__Tarefa A__. Segundo o artigo sobre a carta aberta de Ines Ibbou, que posição a tenista ocupa atualmente no ranking WTA?
__Tarefa B__. Retome o artigo sobre a carta aberta de Ines Ibbou e continue-o a partir do ponto em que termina.

__Artigo__.
__________________________________________________
Tenista argelina emociona com carta aberta a Thiem: “Por favor, não estragues isto”

Ines Ibbou foi top 25 mundial de juniores e atualmente ocupa a 620.ª posição do ranking WTA. A argelina de 21 anos faz, por isso, parte do grupo de jogadores que vão beneficiar do plano de apoio financeiro criado pelos órgãos internacionais do ténis e para o qual os Big Three propõem que os jogadores de elite contribuam. Mas declarações recentes de Dominic Thiem “ameaçam” alterar os contornos do processo de apoio e foi nesse sentido que a jovem tenista decidiu publicar uma carta aberta ao austríaco.

Com uma longa e emocionante mensagem acompanhada de um vídeo de 10 minutos, Ibbou relatou as dificuldades que sentiu — e sente — para construir uma carreira e “cumprir o sonho”.
__________________________________________________
__Material fornecido__.
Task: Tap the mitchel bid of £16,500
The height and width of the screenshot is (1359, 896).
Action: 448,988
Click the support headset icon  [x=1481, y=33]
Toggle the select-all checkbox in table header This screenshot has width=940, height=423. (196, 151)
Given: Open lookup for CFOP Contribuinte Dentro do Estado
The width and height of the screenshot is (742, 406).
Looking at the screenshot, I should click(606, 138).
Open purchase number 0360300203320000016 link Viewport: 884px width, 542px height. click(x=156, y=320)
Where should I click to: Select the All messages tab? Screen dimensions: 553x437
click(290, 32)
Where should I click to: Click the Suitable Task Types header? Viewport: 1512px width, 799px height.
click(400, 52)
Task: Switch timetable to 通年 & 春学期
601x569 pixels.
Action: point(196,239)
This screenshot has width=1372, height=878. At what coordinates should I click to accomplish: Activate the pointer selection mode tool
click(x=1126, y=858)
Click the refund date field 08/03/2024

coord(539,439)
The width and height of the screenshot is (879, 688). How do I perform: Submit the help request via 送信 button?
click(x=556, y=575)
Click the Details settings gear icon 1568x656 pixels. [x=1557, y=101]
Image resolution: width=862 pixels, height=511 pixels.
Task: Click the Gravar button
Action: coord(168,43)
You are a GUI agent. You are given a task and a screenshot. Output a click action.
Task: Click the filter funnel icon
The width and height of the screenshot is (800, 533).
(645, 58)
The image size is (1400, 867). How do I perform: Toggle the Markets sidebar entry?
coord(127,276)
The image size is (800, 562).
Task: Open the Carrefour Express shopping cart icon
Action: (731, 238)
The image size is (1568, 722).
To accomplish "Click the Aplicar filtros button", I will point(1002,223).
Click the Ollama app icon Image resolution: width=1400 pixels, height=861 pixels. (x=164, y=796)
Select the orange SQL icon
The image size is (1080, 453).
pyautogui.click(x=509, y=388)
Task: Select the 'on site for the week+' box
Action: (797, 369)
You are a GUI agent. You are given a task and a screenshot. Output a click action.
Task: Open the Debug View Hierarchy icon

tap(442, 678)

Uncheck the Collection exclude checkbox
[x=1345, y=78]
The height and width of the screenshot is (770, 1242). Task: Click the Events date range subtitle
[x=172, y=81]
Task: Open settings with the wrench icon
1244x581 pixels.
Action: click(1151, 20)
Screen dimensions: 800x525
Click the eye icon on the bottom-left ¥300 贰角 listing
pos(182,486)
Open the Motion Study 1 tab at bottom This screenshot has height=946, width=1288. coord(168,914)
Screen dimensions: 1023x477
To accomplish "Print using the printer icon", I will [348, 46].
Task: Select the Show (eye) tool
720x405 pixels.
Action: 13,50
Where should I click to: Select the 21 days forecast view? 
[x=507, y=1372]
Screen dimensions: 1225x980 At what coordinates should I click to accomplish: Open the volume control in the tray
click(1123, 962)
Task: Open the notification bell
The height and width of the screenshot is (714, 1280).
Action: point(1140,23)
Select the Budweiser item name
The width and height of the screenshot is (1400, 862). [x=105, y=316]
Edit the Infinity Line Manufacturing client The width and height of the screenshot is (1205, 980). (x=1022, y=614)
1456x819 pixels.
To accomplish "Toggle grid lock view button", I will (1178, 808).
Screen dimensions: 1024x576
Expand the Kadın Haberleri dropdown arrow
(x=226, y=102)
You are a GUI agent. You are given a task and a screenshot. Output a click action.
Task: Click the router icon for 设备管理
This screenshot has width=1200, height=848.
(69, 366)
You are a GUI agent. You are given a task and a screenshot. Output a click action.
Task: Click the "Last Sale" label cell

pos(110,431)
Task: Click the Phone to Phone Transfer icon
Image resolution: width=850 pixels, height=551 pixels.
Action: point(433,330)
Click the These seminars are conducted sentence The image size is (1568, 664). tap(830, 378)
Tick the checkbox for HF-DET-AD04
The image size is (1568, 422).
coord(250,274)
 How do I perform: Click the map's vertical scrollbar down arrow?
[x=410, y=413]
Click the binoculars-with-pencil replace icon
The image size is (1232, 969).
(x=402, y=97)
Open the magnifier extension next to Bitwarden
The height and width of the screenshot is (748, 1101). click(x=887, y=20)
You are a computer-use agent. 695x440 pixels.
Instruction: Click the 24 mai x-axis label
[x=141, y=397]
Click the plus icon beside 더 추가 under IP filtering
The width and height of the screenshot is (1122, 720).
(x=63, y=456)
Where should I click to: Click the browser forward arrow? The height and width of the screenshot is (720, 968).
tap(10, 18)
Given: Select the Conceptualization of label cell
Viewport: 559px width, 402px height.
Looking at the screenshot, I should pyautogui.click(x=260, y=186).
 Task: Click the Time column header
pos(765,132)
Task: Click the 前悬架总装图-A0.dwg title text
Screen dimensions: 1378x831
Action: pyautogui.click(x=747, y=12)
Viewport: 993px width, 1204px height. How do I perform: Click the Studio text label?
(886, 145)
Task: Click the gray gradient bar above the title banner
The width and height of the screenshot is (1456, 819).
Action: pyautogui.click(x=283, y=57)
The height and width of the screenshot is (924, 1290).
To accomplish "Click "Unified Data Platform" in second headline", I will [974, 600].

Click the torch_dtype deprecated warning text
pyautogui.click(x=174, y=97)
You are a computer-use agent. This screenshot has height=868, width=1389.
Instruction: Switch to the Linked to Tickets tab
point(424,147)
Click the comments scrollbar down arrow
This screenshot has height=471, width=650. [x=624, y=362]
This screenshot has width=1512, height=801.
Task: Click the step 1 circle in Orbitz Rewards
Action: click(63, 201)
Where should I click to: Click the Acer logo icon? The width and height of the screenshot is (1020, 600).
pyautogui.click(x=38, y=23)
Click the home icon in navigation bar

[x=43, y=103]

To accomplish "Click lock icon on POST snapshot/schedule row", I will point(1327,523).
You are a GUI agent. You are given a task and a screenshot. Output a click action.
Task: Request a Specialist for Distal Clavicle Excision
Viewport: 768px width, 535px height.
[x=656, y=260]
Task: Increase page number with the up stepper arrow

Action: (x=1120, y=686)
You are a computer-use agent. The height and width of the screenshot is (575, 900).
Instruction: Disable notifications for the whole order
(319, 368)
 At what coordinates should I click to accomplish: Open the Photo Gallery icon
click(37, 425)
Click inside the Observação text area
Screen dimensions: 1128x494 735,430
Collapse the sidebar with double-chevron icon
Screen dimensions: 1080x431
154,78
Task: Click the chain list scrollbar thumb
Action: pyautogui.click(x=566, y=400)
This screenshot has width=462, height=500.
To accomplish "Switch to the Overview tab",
__________________________________________________
__Resposta esperada A__. A 620.ª posição.

__Resposta esperada B__.
Da falta de condições aos apoios praticamente inexistentes, os dias a fio passados sozinha pelo mundo fora à procura de voos com várias ligações — sempre a opção mais barata — ou as saudades de uma família que “abdicou de tudo”, a jovem argelina procurou chamar a atenção do austríaco para as desigualdades que tantos jogadores enfrentam. E esclareceu: “Não te pedimos nada, apenas um pouco de respeito pelo nosso sacrifício. Jogadores como tu fazem-me agarrar aos meus sonhos. Por favor, não estragues isto.”

A carta aberta, na íntegra:

“Querido Dominic,

Depois de ler as tuas declarações vi-me a pensar em como seria a minha carreira e a minha vida se estivesse na tua pele. Sim, como é ser o Dominic Thiem? E então comecei a pensar como seria se os meus pais fossem treinadores de ténis e se me tivessem apoiado quando peguei na raquete pela primeira vez, aos seis anos, e me apaixonei instantaneamente pela modalidade.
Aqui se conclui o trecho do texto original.